Egyptian President Hosni Mubarak has said he will propose a constitutional amendment aimed at loosening some of the restrictions on opposition parties.
The constitutional changes are likely to prove limited
Mr Mubarak told parliament the changes would strengthen the chances of parties contesting presidential elections.
Critics say the move is intended to ease the succession of the president's son Gemal, through a process which only looks democratic.
Independent candidates are not expected to benefit from the new measures.
It is also understood that some of the changes will enhance the powers of both parliament and the prime minister, the BBC's Heba Saleh in Cairo reports.
The constitution was amended last year to allow the country to hold contested presidential elections.
But so many conditions were imposed that, in effect, only the ruling National Democratic Party (NDP) of Mr Mubarak is eligible to present presidential candidates.
Opposition 'too weak'
The president now wants to loosen some of the restrictions so that the legal opposition parties could compete.

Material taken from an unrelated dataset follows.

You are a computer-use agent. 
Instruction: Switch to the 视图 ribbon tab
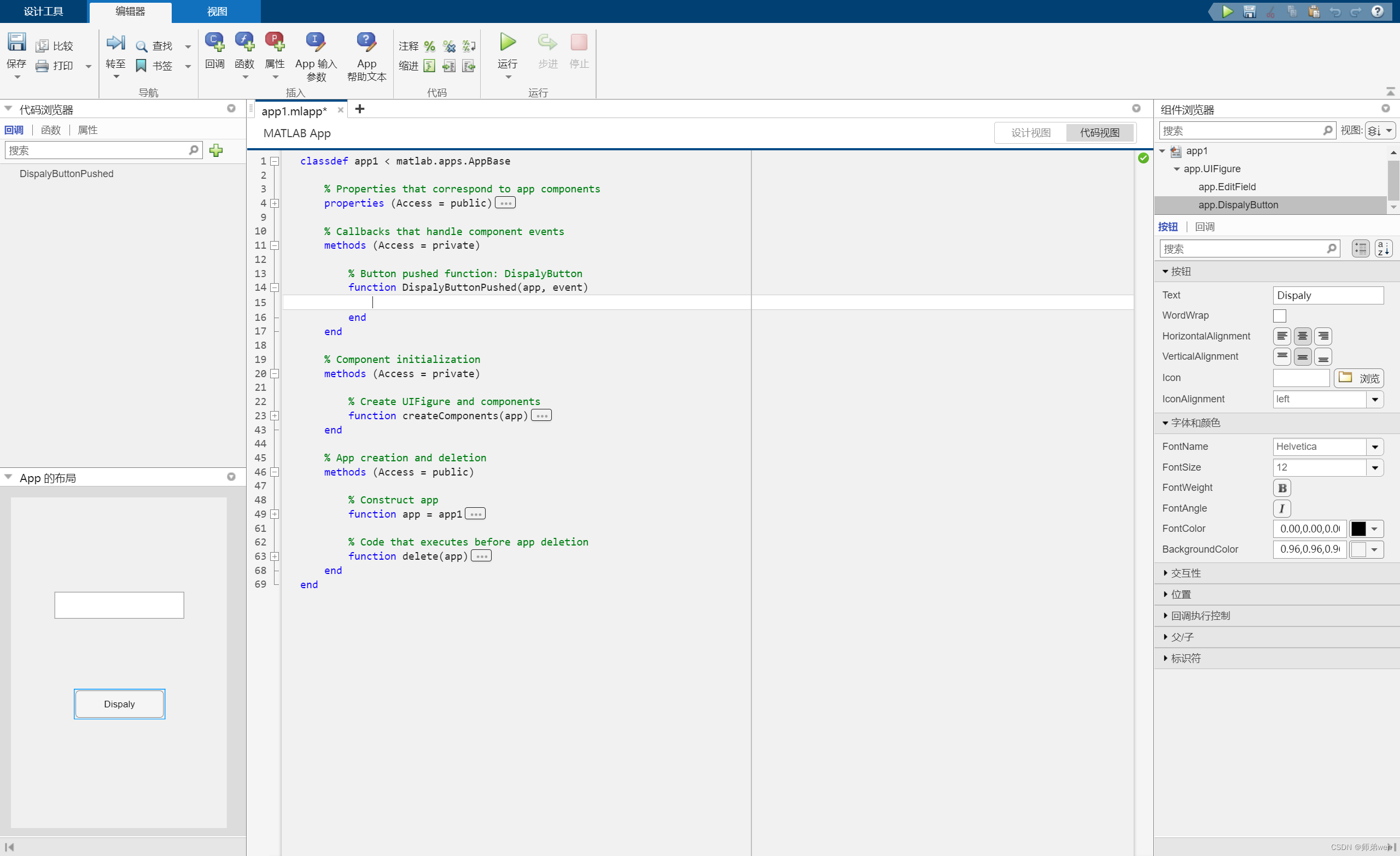[217, 11]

Officials of the ruling NDP say it will provide an incentive for the opposition to improve its performance.
Mubarak's son could succeed him, establishing a dynasty in a republic
The legal parties here are too weak to present much of an obstacle to any candidate backed by the NDP, our correspondent reports.
The amendments are not expected to ease the restrictions faced by independent presidential candidates. They are likely to come from the Muslim Brotherhood - a popular, though illegal group.